[Collected data entries]
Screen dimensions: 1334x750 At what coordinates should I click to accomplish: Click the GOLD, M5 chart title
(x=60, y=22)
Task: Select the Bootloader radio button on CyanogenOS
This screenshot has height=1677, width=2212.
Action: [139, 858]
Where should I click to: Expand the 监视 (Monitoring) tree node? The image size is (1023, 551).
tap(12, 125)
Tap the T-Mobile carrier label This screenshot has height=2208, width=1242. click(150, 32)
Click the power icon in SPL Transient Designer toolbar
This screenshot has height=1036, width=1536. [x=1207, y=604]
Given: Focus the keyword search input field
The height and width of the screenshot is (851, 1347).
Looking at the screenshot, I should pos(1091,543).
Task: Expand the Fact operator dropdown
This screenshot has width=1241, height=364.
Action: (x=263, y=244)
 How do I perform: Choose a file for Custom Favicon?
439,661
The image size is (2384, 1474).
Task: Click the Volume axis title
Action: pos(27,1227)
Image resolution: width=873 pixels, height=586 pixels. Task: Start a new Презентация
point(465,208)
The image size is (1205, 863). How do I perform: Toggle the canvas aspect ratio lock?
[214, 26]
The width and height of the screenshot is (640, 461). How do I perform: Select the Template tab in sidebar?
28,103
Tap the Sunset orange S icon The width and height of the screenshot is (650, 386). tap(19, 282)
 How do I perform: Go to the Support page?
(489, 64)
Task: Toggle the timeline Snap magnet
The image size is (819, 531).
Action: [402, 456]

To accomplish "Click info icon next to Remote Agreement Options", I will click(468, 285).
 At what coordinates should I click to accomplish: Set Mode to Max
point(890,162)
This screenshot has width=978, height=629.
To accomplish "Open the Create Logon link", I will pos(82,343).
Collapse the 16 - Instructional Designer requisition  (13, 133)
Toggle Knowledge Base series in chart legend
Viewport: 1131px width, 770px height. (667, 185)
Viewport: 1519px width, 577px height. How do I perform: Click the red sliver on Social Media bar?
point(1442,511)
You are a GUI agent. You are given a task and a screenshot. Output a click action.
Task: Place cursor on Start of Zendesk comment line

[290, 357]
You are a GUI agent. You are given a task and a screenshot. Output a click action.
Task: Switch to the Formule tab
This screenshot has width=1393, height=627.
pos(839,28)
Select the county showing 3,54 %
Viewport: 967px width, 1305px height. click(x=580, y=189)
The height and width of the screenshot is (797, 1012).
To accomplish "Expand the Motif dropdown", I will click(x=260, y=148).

What this task involves: Pull every line with the string "dropdown" from the data above.

Your solution:
Task: Expand the Fact operator dropdown
To accomplish "Expand the Motif dropdown", I will click(x=260, y=148).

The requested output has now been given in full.